Keira Knightley and Mark Ruffalo serve as the film’s stars and are a tale of two performances, the latter in a far more complex, deeper role than the former. Ruffalo’s Dan is a tortured but well-intentioned old music pro who desperately needs exactly the kind of help he can get from Gretta. Knightley, meanwhile, has a habit of smiling inappropriately and rarely seems to look like the emotion we hear that Gretta is feeling. There are some good moments, like her realization of Dave’s infidelity and subsequent slapping of him, but those moments are not too close. James Corden was his usual ebulliently likable self in a small role as a friend of Gretta’s who is failing in his own pursuit of his musical dream. In only one brief scene, Rob Morrow manages to put in a great appearance as a slimy record company executive that really came across as the most natural characterization in the film. Mos Def was his usual self–amazing if you close your eyes but painful to watch. That leaves Adam Levine, who spent the entire film with the same pained but also deeply pleased with himself look on his face that betrayed the fact that he is not an actor. Hailee Steinfeld and Catherine Keener were way overqualified for parts that gave them nothing to do, a waste of some real talent on Carney’s part.

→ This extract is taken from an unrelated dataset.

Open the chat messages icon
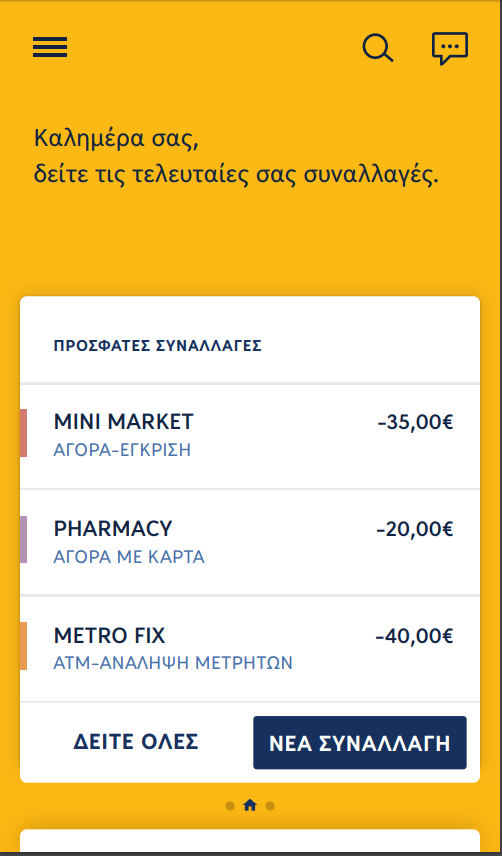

Carney and cinematographer Yaron Orbach didn’t have anything to say visually, making a film that visually could just as easily have been a made-for-television feature. It’s all standard lighting, standard camera movements, etc.
All told, this film was some really good characterization that led to some good performances surrounded by nothing at all interesting. It’s a pointless mess that would still be fun if the music were half as good as it thinks it is, but sadly it is not.
Notes
- I did like that Dan says that Dave is “a rock star, even if he didn’t know it,” explaining succinctly why Dave and Gretta can’t work–Dave loves the audience and the adulation more than he will ever love her.
- Dan first sees Gretta in a little club and she plays a song solo with just an acoustic guitar. That song isn’t bad. Then, he “arranges” it in his head, adding strings, piano, over-loud drums, etc. and it becomes horrendous. When she says, “I think you’ve lost the song in the production” to Dave later, I actually laughed aloud because that was true of every song in the movie.
- The fact that it’s a film about New York musicians so soon after it invited comparisons to Inside Llewyn Davis (Joel Coen/Ethan Coen, USA/France 2013). That’s not a comparison in which this film is going to fare well.
- I have only seen him a few times and he’s never had to do much, so I don’t know if James Corden has much talent as an actor, but he is one of the most eminently likable actors I’ve ever seen.
- The way the camera longingly fetishizes Hailee Steinfeld’s body immediately after pointing out that the character is supposed to be a high school-age teenager (seemingly too young to drive, though the only thing we know for sure is that she is definitely not 15) is slightly creepy.
- Hailee Steinfeld was so clearly not playing what was coming out of the guitar after the first few notes that it made me laugh.